Ya sea porque me canso del azacaneo o porque no sé pensar cosas importantes, yo utilizo muy poco la inteligencia. Apenas para dibujar peras y para parar taxis. Así que, dondequiera que esté, está como nueva. En cambio, la inteligencia de Bertrand Rusell era como los trajes de buena pana, que con el tiempo y el uso mejoran. Tuvo un envejecimiento noble, vaya. La cuestión es si lo que yo tengo es un traje de pana o no. En caso afirmativo podría mirar al mañana con optimismo. Pero ¿y si se parece más a un Motorola de 1995 nuevecito y en su embalaje original? Algo flamante, patético y sin futuro no es el mejor bagaje para sobrevivir con dignidad al exterminio de la clase media.

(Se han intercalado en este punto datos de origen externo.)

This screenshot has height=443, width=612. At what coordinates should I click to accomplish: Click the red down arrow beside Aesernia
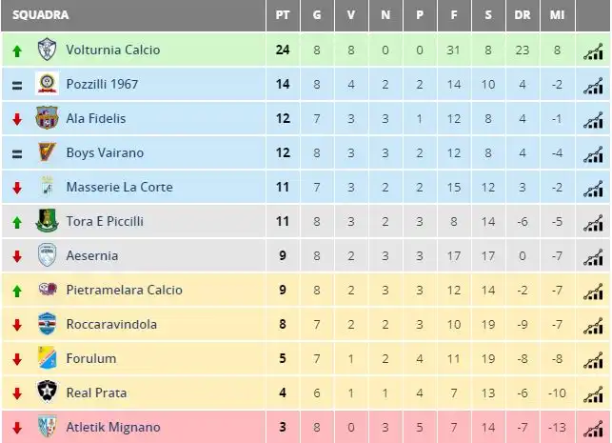pyautogui.click(x=17, y=256)
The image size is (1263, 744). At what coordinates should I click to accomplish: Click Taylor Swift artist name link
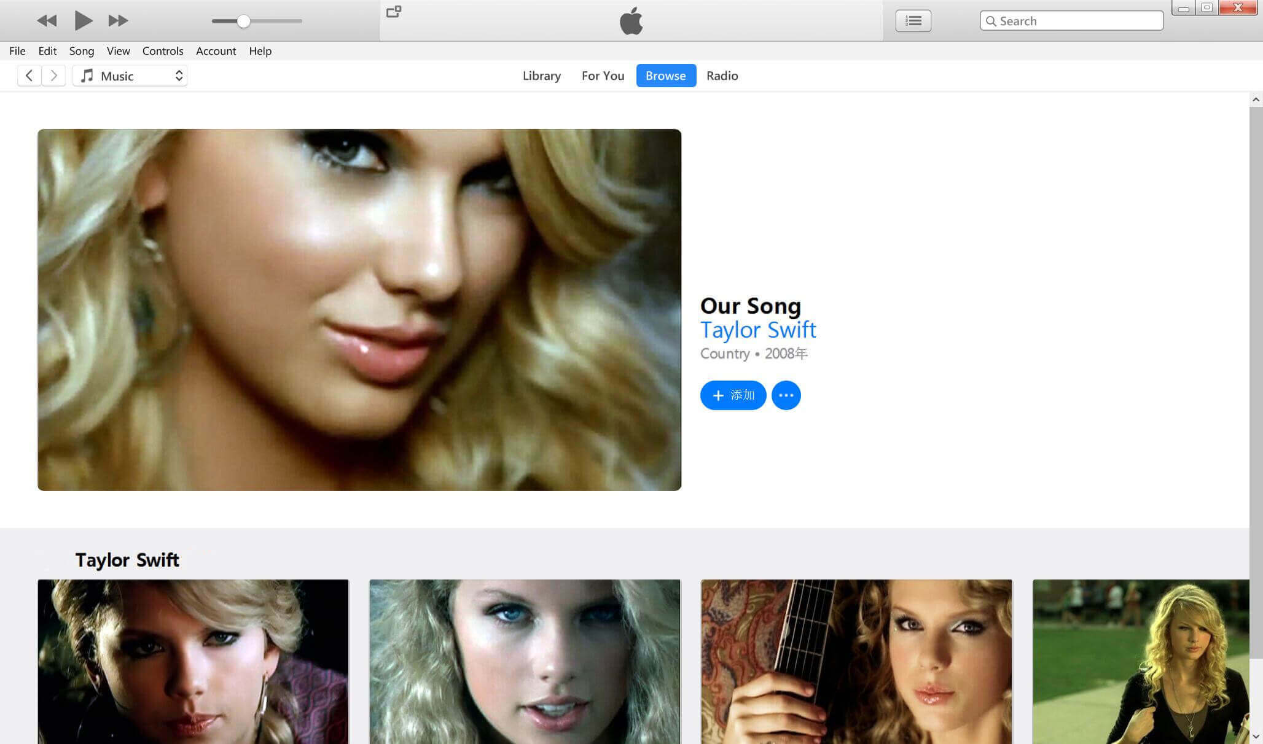click(758, 330)
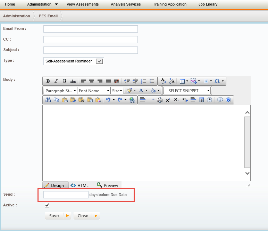The image size is (268, 231).
Task: Click the Close button
Action: pyautogui.click(x=83, y=216)
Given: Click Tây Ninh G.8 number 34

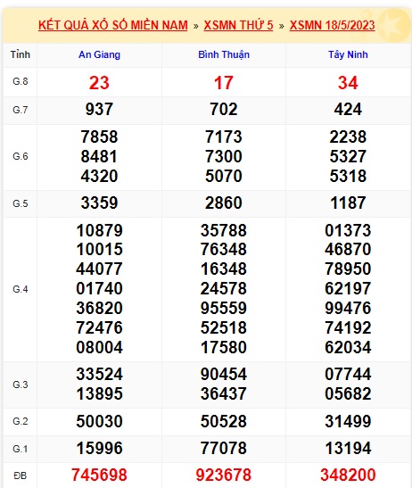Looking at the screenshot, I should [x=348, y=83].

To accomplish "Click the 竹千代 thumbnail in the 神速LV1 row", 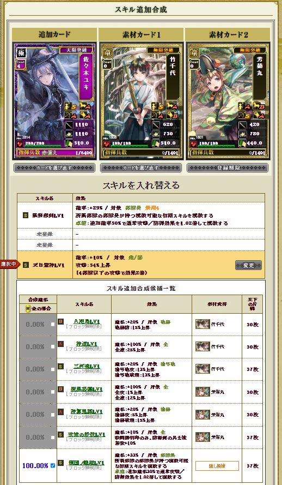I will click(203, 346).
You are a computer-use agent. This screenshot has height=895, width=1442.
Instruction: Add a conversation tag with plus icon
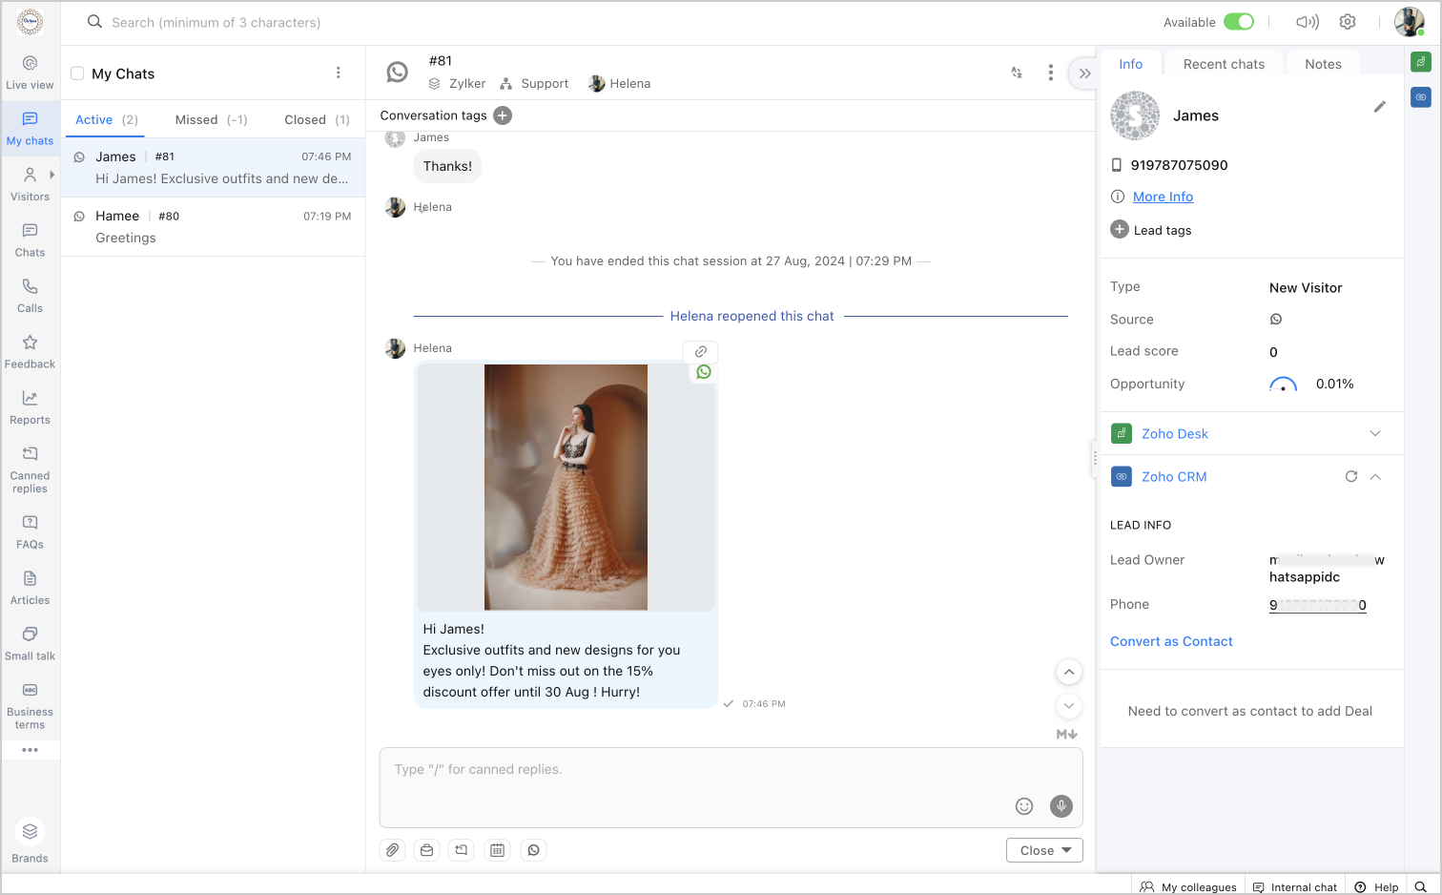pos(503,115)
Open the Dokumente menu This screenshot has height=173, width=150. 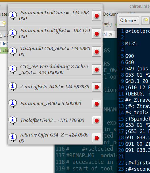click(x=110, y=14)
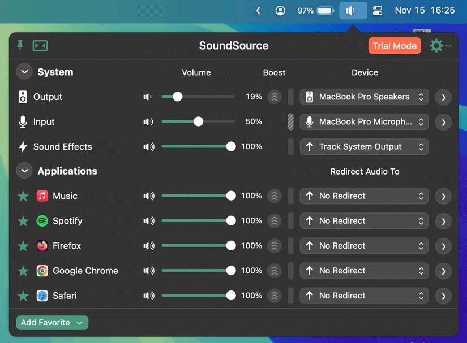Screen dimensions: 467x343
Task: Adjust the Input volume slider
Action: pos(198,121)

No quiero ponerme en lo peor. Supongamos que una inteligencia normal como la mía es algo así como un traje blanco de verano. Como se usan menos, pueden durar muchísimo. Pasan de moda, pero no se les descose el forro. Y yo podría arrostrar el desdoro de tener ideas anticuadas, pero no el oprobio de que me asomara un concepto por un roto.

En la única fotografía que he encontrado de Rusell con traje de tweed, no mira exactamente a la cámara. Mira —aunque más con el ojo derecho que con el izquierdo— a un punto entre el objetivo y un conjunto de axiomas. Es un tres piezas. El traje, quiero decir. Rusell lleva camiseta de manga larga. Y parece estar pensando en algo importante, triste e inevitable. Cuando yo pienso en algo así y me hacen una foto nunca parece que esté pensando en eso. Ni siquiera parece que esté pensando. Y la cosa no mejora usando un tres piezas. Sospecho que el secreto está en la pipa. Rusell fumaba en pipa y yo no. Fumar en pipa debe de ser como pensar, pero con aroma, y es curioso cómo envuelto en melosas volutas casi todo el mundo parece haber leído a Donleavy en inglés. No pretendo identificar lectura e inteligencia, pero sí me gustaría llamar la atención sobre el hecho de que Donleavy, que siempre usa chaleco, mira al punto perdido de Rusell en muchas fotos. Sin el menor pudor. Aunque en su caso parece intentar recordar cómo se llamaba aquel tipo al que le prestó el paraguas. Y por mucho que uno se esfuerce en mirarle a él, la cabeza se le llena de becarias del Trinity y de ovejas. A uno.

No soy Bertrand Rusell porque estoy tan lejos de los buenos trajes de tweed como del monismo neutral. Y no por falta de ganas.